# Does anyone keep Zebra Danios in a Planted Tank?



## PHalas (Oct 27, 2005)

Have kept them with guppies & various other fish, never seen them nipping at all............But they are extremely active in numbers, chasing around and such. 
Cannot see you having any problems.

PHalas


----------



## Buck (Oct 13, 2002)

You rarely see them in a planted tank because they are notorious vegetarians and are not picky about the type of plant they eat like some other fish. 

Some only dine on one or two plant types...they like 'em all


----------



## PHalas (Oct 27, 2005)

I'm suprised to hear that. I have a fairly heavily planted 25 gal tank that has been home to 8 for about 6mnths and have never seen them trying to eat the plants.
Maybe they do their best work undercover of night....If so the plants certainly don't look devoured???


----------



## Buck (Oct 13, 2002)

They most likely are still juvenile. 
I had Congo tetras for quite a while and heard all the rumors but when they matured they ate me out of house and garden very quickly. 
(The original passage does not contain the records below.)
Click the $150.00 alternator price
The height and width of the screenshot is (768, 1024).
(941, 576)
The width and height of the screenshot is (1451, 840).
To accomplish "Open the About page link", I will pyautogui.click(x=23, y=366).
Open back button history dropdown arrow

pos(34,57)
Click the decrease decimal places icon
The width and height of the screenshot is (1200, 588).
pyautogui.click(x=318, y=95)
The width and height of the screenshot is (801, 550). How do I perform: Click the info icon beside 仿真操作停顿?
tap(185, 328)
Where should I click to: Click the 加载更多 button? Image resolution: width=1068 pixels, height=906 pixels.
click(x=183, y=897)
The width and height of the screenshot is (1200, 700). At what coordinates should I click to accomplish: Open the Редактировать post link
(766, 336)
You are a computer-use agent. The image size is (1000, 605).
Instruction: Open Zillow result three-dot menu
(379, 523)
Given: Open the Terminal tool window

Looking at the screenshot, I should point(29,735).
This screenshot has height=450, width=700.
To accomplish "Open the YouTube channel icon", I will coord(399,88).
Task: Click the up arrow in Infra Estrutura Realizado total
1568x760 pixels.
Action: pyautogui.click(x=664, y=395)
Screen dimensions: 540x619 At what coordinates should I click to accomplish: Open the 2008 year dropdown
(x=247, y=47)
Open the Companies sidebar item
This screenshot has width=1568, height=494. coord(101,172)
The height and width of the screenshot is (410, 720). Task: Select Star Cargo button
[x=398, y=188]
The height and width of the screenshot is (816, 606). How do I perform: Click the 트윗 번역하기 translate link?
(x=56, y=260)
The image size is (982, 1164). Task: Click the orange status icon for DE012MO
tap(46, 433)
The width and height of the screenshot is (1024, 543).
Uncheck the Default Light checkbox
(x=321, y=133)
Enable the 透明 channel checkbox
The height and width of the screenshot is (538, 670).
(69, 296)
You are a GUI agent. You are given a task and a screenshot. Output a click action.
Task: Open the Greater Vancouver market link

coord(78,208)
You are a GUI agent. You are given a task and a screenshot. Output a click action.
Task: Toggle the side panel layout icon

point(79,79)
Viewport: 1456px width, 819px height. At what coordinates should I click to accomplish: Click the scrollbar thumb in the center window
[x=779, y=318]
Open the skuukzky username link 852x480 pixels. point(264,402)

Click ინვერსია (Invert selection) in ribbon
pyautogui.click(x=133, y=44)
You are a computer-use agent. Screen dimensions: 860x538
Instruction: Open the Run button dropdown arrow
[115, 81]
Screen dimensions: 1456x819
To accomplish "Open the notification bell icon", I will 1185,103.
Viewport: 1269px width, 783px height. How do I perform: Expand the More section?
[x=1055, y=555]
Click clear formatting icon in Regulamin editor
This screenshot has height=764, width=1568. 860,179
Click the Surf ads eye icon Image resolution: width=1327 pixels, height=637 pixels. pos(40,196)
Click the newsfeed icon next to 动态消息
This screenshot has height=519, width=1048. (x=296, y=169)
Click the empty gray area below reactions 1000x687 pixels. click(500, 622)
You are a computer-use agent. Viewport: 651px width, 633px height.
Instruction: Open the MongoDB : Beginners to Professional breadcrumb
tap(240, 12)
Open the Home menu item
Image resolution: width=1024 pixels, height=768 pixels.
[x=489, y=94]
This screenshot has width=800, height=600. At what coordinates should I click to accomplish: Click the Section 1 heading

It was like someone turned a switch on.


----------



## PHalas (Oct 27, 2005)

Congo tetras :eek5: now that would not suprise me. I have two that are about 3" long in my 55gal & they are definately rabid at feeding time. 
Have been thinking of trading them........Maybe sooner than later.

PHalas


----------



## Candyce (Dec 22, 2005)

I've had 5 Zebra Danio's for about three months now in my 33Gal and they've never touched a thing to my knowledge.


----------



## macclellan (Dec 22, 2006)

bump. 

Anyone else noticed Zebra Danios eating plants? I was considering getting a school of 35 or so for my heavily planted 75g, but not if they'll eat my plants - I have lots of fine-leaved and rare plants in there...


----------



## Rod Hay (Feb 11, 2006)

I've kept regular Zebra Danios in some of my tanks, never noticed any problem. 
BUT, they are quite spastic, the tank never rested.

I prefer their other flashier cousins:
Danio chopra:
http://www.aquahobby.com/gallery/e_Glowlight_Danio_choprai.php

The Rosy Danios (sometimes Aka Purple Passions) also have a nice subtle elegance:
http://www.danios.info/fish/roseus.aspx

Still all of these guys ZOOM so fast I can barely focus my eyes on them. After a year I relegated the regular Zebras to stints in my whiskey barrel tubs.

I almost prefer the long finned golds and blues, the long fins slow them down just enough that I can see them a little.


----------



## chase127 (Jun 8, 2008)

i think some zebras are eating my plants. i didnt notice any nibbles until i just got them. also my betta's tail is shredded too...


----------



## t0p_sh0tta (Jan 24, 2008)

Rod Hay said:


> I've kept regular Zebra Danios in some of my tanks, never noticed any problem.
> BUT, they are quite spastic, the tank never rested.



I agree. I've had at least 25 or so that were constantly breeding in one of my tanks, but they never touched the plants.


----------



## eyebeatbadgers (Aug 6, 2007)

I had a half dozen a while back, and they did pick on the thinner leaved plants, like rotalas. They left the java fern and bacopas alone. They also liked digging in the moss when it was "spawn time". 

My final thought is that once you introduce them to the tank, they're nearly impossible to net out. Extremely fast fish.


----------